- [What the exercise asks]
Transcribe the listing below word for word.

- [The input]
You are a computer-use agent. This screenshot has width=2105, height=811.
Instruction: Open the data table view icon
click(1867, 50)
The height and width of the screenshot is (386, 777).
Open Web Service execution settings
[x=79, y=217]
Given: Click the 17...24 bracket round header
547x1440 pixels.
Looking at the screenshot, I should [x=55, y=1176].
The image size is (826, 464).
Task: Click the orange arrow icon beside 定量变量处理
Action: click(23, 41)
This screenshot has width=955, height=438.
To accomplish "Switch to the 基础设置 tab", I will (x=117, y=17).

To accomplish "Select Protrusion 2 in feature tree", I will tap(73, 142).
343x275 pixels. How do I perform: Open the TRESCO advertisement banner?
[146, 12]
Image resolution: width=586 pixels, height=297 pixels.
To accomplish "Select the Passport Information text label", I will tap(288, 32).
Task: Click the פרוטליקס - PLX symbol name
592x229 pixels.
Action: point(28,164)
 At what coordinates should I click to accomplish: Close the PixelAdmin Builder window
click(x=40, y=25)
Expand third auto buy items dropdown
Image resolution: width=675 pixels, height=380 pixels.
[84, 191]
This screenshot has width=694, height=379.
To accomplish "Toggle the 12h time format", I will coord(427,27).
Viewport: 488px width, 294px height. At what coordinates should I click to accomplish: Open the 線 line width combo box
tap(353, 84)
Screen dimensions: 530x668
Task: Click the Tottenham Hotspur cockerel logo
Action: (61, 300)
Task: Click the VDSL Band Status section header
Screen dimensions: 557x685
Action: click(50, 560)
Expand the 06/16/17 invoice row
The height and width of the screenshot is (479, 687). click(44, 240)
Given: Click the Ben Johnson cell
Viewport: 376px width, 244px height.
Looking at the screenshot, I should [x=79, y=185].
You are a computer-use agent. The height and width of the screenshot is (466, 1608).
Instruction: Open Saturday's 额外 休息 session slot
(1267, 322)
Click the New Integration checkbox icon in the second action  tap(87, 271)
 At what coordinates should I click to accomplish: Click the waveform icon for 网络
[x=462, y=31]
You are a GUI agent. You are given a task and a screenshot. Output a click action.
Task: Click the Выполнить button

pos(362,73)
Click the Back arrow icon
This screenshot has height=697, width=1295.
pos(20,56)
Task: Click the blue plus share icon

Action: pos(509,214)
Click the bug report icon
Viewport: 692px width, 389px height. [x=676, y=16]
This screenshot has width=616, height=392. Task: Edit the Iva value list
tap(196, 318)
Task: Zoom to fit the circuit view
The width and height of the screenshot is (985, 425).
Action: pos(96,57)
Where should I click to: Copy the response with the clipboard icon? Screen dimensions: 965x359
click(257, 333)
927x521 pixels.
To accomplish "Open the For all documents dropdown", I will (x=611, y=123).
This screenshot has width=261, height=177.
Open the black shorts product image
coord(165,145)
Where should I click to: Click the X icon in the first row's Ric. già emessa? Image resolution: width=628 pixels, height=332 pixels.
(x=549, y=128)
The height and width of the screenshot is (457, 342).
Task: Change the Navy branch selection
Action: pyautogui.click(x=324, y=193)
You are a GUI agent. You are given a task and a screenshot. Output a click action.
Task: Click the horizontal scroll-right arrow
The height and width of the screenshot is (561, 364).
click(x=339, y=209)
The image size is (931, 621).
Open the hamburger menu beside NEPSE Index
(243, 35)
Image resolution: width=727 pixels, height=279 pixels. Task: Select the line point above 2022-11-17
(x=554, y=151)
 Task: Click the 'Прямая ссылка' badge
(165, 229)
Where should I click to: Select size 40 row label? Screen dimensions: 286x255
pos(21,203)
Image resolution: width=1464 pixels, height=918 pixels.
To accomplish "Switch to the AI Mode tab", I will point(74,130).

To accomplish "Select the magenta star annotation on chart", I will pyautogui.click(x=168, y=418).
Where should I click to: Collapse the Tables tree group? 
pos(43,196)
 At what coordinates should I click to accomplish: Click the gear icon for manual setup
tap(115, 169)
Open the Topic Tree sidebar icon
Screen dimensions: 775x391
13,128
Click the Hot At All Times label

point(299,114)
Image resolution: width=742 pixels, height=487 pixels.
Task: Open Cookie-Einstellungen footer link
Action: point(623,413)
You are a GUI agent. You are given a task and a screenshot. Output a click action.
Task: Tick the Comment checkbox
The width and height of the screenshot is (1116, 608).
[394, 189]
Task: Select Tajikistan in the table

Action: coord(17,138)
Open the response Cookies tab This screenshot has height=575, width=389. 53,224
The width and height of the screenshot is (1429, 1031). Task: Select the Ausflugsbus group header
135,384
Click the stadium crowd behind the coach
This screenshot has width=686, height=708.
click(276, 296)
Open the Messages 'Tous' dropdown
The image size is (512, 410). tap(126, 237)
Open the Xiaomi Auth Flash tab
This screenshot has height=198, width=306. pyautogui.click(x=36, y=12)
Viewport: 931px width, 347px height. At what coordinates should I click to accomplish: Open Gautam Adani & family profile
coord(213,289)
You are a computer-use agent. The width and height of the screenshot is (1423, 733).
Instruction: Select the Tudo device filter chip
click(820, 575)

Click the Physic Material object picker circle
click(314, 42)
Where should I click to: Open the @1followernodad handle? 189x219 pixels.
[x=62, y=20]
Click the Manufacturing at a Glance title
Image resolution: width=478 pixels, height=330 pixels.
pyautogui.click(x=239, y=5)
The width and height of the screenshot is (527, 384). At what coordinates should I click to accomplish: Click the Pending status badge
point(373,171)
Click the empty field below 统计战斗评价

- [Output below]
You are a computer-use agent. This screenshot has width=2105, height=811.
Instruction: Open the data table view icon
click(1867, 50)
The height and width of the screenshot is (386, 777).
Open Web Service execution settings
[x=79, y=217]
Given: Click the 17...24 bracket round header
547x1440 pixels.
Looking at the screenshot, I should [x=55, y=1176].
The image size is (826, 464).
Task: Click the orange arrow icon beside 定量变量处理
Action: click(23, 41)
This screenshot has width=955, height=438.
To accomplish "Switch to the 基础设置 tab", I will (x=117, y=17).

To accomplish "Select Protrusion 2 in feature tree", I will tap(73, 142).
343x275 pixels. How do I perform: Open the TRESCO advertisement banner?
[146, 12]
Image resolution: width=586 pixels, height=297 pixels.
To accomplish "Select the Passport Information text label", I will tap(288, 32).
Task: Click the פרוטליקס - PLX symbol name
592x229 pixels.
Action: point(28,164)
 At what coordinates should I click to accomplish: Close the PixelAdmin Builder window
click(x=40, y=25)
Expand third auto buy items dropdown
Image resolution: width=675 pixels, height=380 pixels.
[84, 191]
This screenshot has width=694, height=379.
To accomplish "Toggle the 12h time format", I will coord(427,27).
Viewport: 488px width, 294px height. At what coordinates should I click to accomplish: Open the 線 line width combo box
tap(353, 84)
Screen dimensions: 530x668
Task: Click the Tottenham Hotspur cockerel logo
Action: (61, 300)
Task: Click the VDSL Band Status section header
Screen dimensions: 557x685
Action: click(50, 560)
Expand the 06/16/17 invoice row
The height and width of the screenshot is (479, 687). click(44, 240)
Given: Click the Ben Johnson cell
Viewport: 376px width, 244px height.
Looking at the screenshot, I should [x=79, y=185].
You are a computer-use agent. The height and width of the screenshot is (466, 1608).
Instruction: Open Saturday's 额外 休息 session slot
(1267, 322)
Click the New Integration checkbox icon in the second action  tap(87, 271)
 At what coordinates should I click to accomplish: Click the waveform icon for 网络
[x=462, y=31]
You are a GUI agent. You are given a task and a screenshot. Output a click action.
Task: Click the Выполнить button

pos(362,73)
Click the Back arrow icon
This screenshot has height=697, width=1295.
pos(20,56)
Task: Click the blue plus share icon

Action: pos(509,214)
Click the bug report icon
Viewport: 692px width, 389px height. [x=676, y=16]
This screenshot has width=616, height=392. Task: Edit the Iva value list
tap(196, 318)
Task: Zoom to fit the circuit view
The width and height of the screenshot is (985, 425).
Action: pos(96,57)
Where should I click to: Copy the response with the clipboard icon? Screen dimensions: 965x359
click(257, 333)
927x521 pixels.
To accomplish "Open the For all documents dropdown", I will (x=611, y=123).
This screenshot has width=261, height=177.
Open the black shorts product image
coord(165,145)
Where should I click to: Click the X icon in the first row's Ric. già emessa? Image resolution: width=628 pixels, height=332 pixels.
(x=549, y=128)
The height and width of the screenshot is (457, 342).
Task: Change the Navy branch selection
Action: pyautogui.click(x=324, y=193)
You are a GUI agent. You are given a task and a screenshot. Output a click action.
Task: Click the horizontal scroll-right arrow
The height and width of the screenshot is (561, 364).
click(x=339, y=209)
The image size is (931, 621).
Open the hamburger menu beside NEPSE Index
(243, 35)
Image resolution: width=727 pixels, height=279 pixels. Task: Select the line point above 2022-11-17
(x=554, y=151)
 Task: Click the 'Прямая ссылка' badge
(165, 229)
Where should I click to: Select size 40 row label? Screen dimensions: 286x255
pos(21,203)
Image resolution: width=1464 pixels, height=918 pixels.
To accomplish "Switch to the AI Mode tab", I will point(74,130).

To accomplish "Select the magenta star annotation on chart", I will pyautogui.click(x=168, y=418).
Where should I click to: Collapse the Tables tree group? 
pos(43,196)
 At what coordinates should I click to accomplish: Click the gear icon for manual setup
tap(115, 169)
Open the Topic Tree sidebar icon
Screen dimensions: 775x391
13,128
Click the Hot At All Times label

point(299,114)
Image resolution: width=742 pixels, height=487 pixels.
Task: Open Cookie-Einstellungen footer link
Action: point(623,413)
You are a GUI agent. You are given a task and a screenshot. Output a click action.
Task: Tick the Comment checkbox
The width and height of the screenshot is (1116, 608).
[394, 189]
Task: Select Tajikistan in the table

Action: coord(17,138)
Open the response Cookies tab This screenshot has height=575, width=389. 53,224
The width and height of the screenshot is (1429, 1031). Task: Select the Ausflugsbus group header
135,384
Click the stadium crowd behind the coach
This screenshot has width=686, height=708.
click(276, 296)
Open the Messages 'Tous' dropdown
The image size is (512, 410). tap(126, 237)
Open the Xiaomi Auth Flash tab
This screenshot has height=198, width=306. pyautogui.click(x=36, y=12)
Viewport: 931px width, 347px height. At what coordinates should I click to accomplish: Open Gautam Adani & family profile
coord(213,289)
You are a computer-use agent. The width and height of the screenshot is (1423, 733).
Instruction: Select the Tudo device filter chip
click(820, 575)

Click the Physic Material object picker circle
click(314, 42)
Where should I click to: Open the @1followernodad handle? 189x219 pixels.
[x=62, y=20]
Click the Manufacturing at a Glance title
Image resolution: width=478 pixels, height=330 pixels.
pyautogui.click(x=239, y=5)
The width and height of the screenshot is (527, 384). At what coordinates should I click to accomplish: Click the Pending status badge
point(373,171)
Click the empty field below 统计战斗评价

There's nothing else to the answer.